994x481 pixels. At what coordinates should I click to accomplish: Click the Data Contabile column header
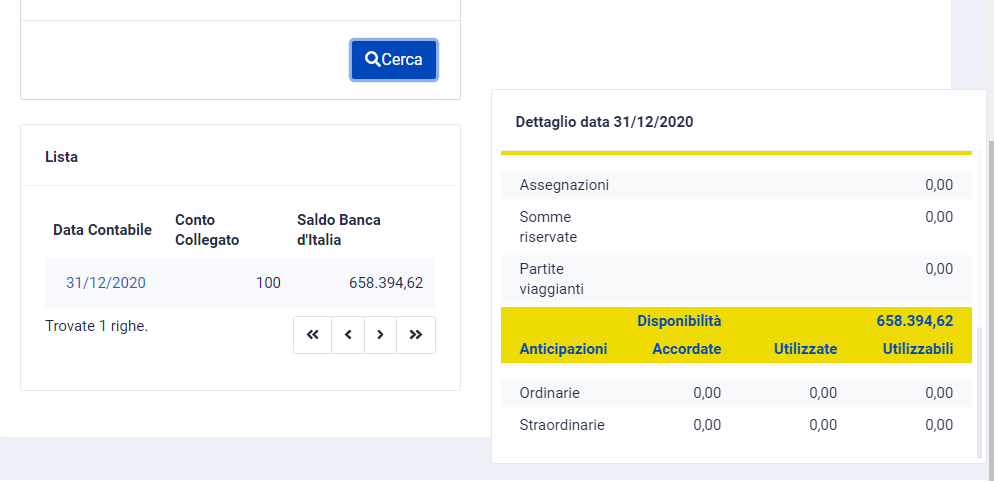pos(102,230)
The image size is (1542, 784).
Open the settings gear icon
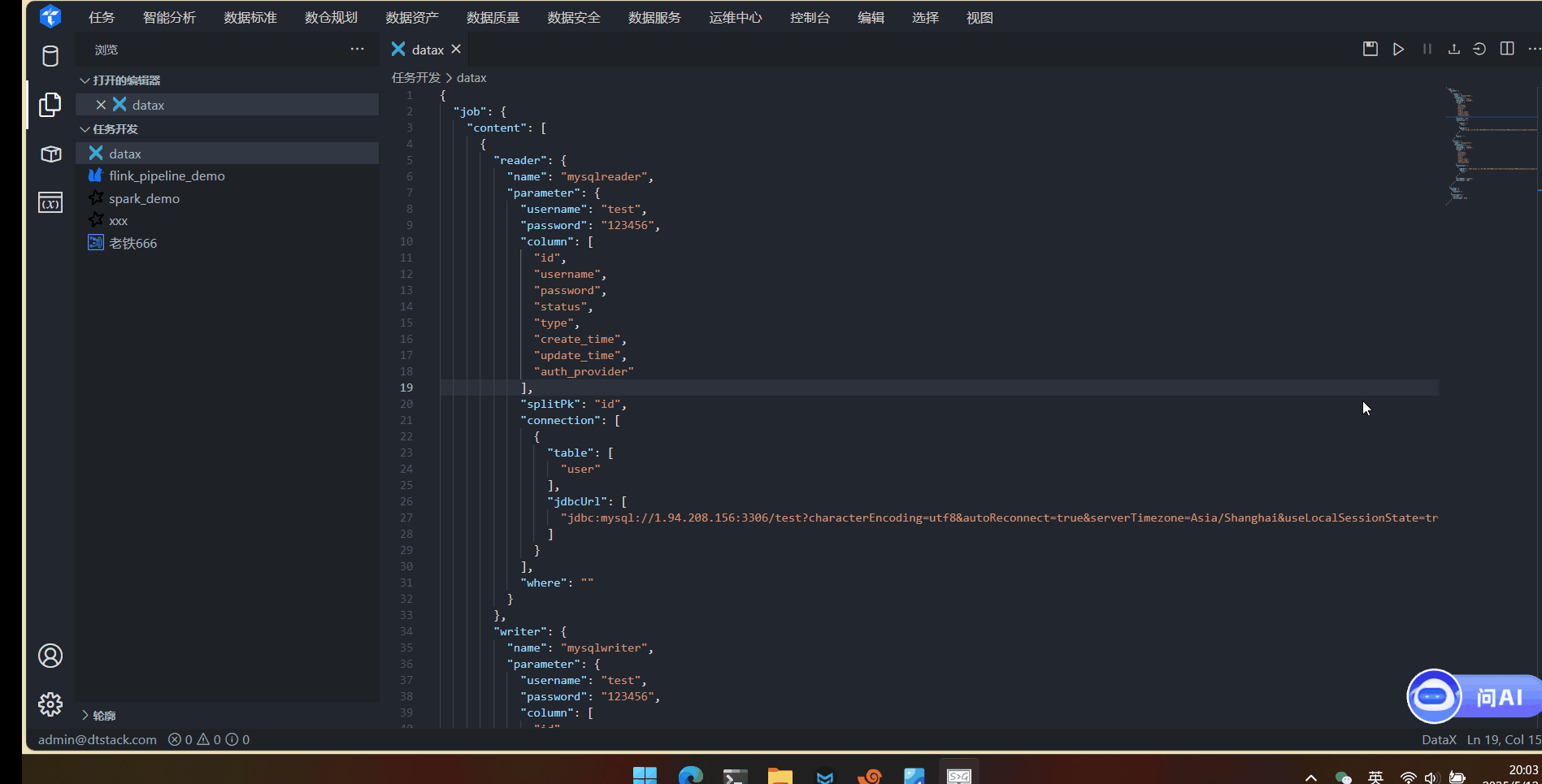coord(50,704)
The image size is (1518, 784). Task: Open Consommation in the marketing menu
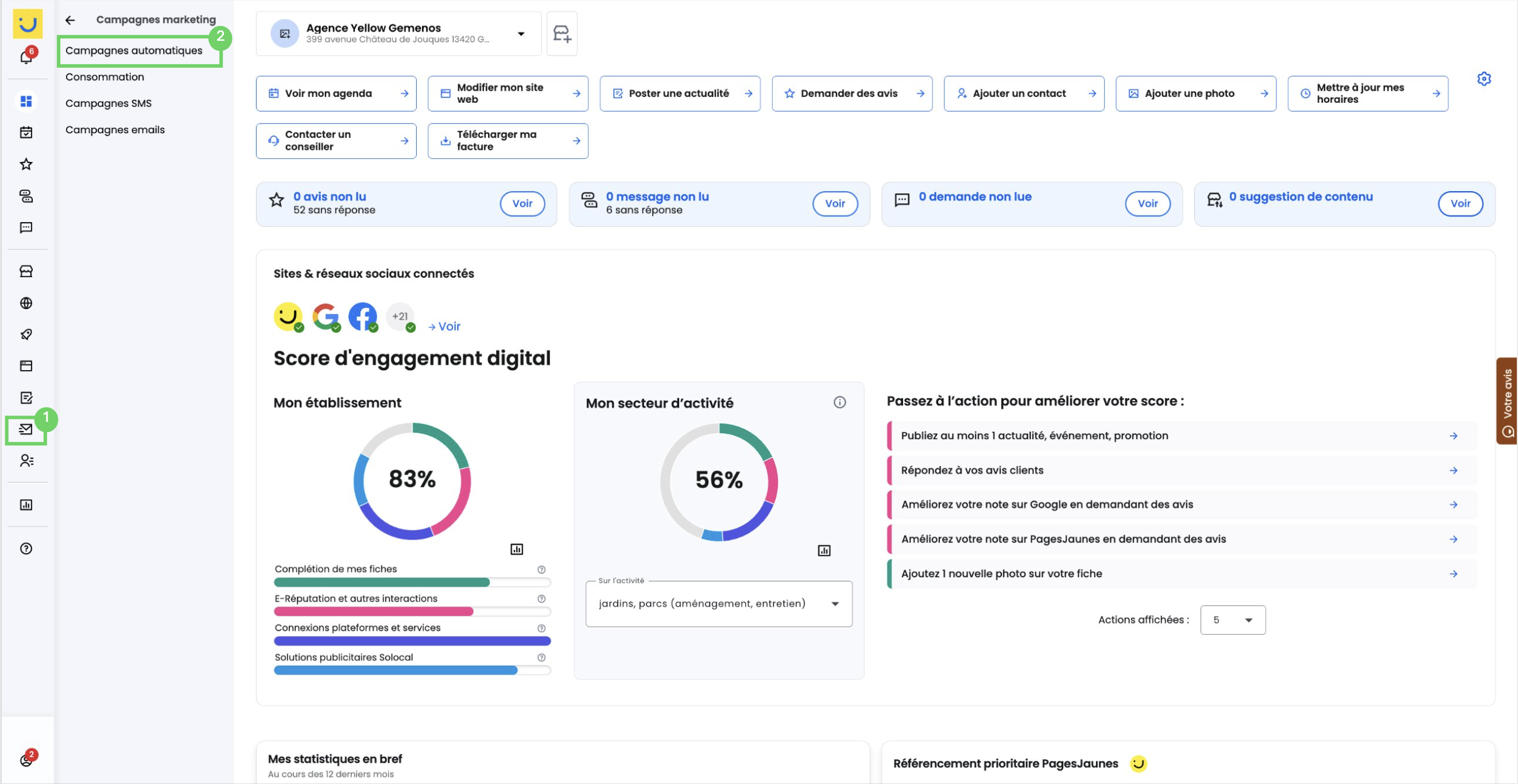pos(105,76)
•••••
TASK DIRECTIONS >>
Every entry above should be returned exactly, with no images included.

ANSWER FOR THIS EXERCISE >>
994x481 pixels. At what coordinates should I click to accomplish: Click the Data Contabile column header
pos(102,230)
The image size is (1542, 784).
Open the settings gear icon
coord(50,704)
The image size is (1518, 784). Task: Open Consommation in the marketing menu
pos(105,76)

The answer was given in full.